Kotlarz et al. (2013) reported 2 sibs, born of consanguineous Lebanese parents, with immunodeficiency. The patients had early onset of recurrent infections, as well as chronic cholangitis and biliary and hepatic cirrhosis associated with Cryptosporidium infection. One patient died after complications of liver transplantation and the other patient died after complications from hematopoietic stem cell transplantation. Laboratory studies showed relatively normal numbers of lymphocytes, but decreased numbers of class-switched B cells, defective antibody responses, reduced proliferative capacity of B cells, decreased T-cell proliferation in responses to certain antigens, and decreased NK cell-mediated lysis. Serum IgE was increased and IgG was decreased. Patient cells also showed decreased secretion of certain cytokines, including IL17F (606496) and IL22 (605330), which may have explained the increased susceptibility to Cryptosporidium infection. Two sibs from a second family had recurrent respiratory and gastrointestinal infections and liver disease due to Cryptosporidium infection. Laboratory studies showed normal lymphocyte numbers, but there were functional abnormalities, including decreased IgG, decreased antibody and T-cell responses to activation, increased IgE, and decreased IL21-dependent class-switching. One patient had impaired NK cell-mediated cytotoxicity.

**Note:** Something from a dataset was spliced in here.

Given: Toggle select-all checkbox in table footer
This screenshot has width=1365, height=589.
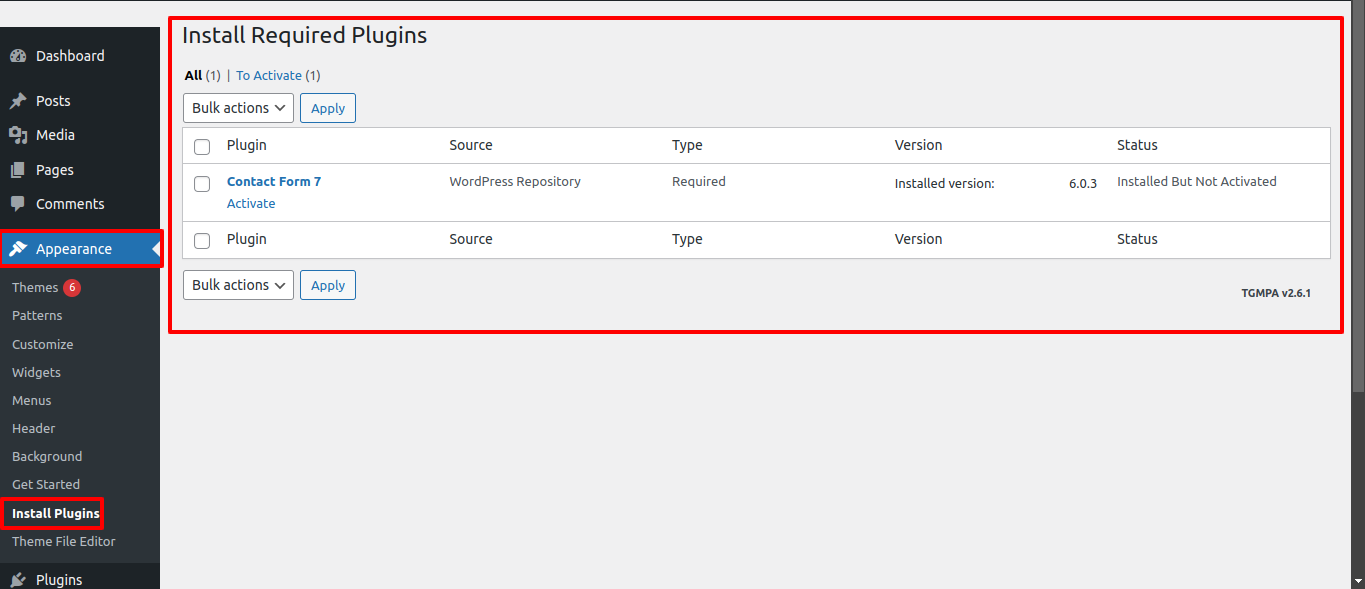Looking at the screenshot, I should (x=202, y=241).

Stepensky et al. (2015) reported an 8-year-old girl, born to consanguineous Palestinian parents, with immunodeficiency-56. Her early development was normal, but at age 2 years she presented with recurrent otitis media. At age 5 years, she was admitted with severe interstitial pneumonia that rapidly progressed to acute respiratory distress syndrome requiring prolonged ventilation. Routine immune testing was normal except for reduced IgG and IgA, and increased IgM. She was treated with monthly immunoglobulin infusions. At age 6 years, she presented with respiratory distress and hypoxia due to Pneumocystis jirovecii pneumonia, indicating severe T-cell deficiency. Chest CT showed bronchiectasis at the bases of both lungs. Her liver was normal by ultrasound and laboratory evaluation, suggesting that liver disease seen in previous patients was secondary to cryptosporidial infection, rather than being an intrinsic manifestation of IMD56. Because of the poor outcome of previously reported patients after cryptosporidial infection, early hematopoietic stem cell transplantation (HSCT) was performed using the patient's fully matched healthy sister as a donor, with 100% donor chimerism and normal immunoglobulins at 6 months posttransplantation. Stepensky et al. (2015) emphasized the importance of early diagnosis and treatment with HSCT in the management of patients with IMD56.

Inheritance

The transmission pattern of immunodeficiency-56 in the families reported by Kotlarz et al. (2013) was consistent with autosomal recessive inheritance.

Molecular Genetics

In 4 patients from 2 unrelated consanguineous families with immunodeficiency-56, Kotlarz et al. (2013) identified 2 different homozygous loss-of-function mutations in the IL21R gene (605383.0002 and 605383.0003, respectively). Patient cells showed impaired IL21R-mediated signaling and severe abrogation of phosphorylation of downstream mediators, including STAT proteins (see, e.g., STAT3, 102582).

In an 8-year-old girl, born of consanguineous Palestinian parents, with immunodeficiency-56, Stepensky et al. (2015) identified a homozygous missense mutation in the IL21R gene (R201Q; 605383.0004). The mutation, which was found by whole-exome sequencing, segregated with the disorder in the family.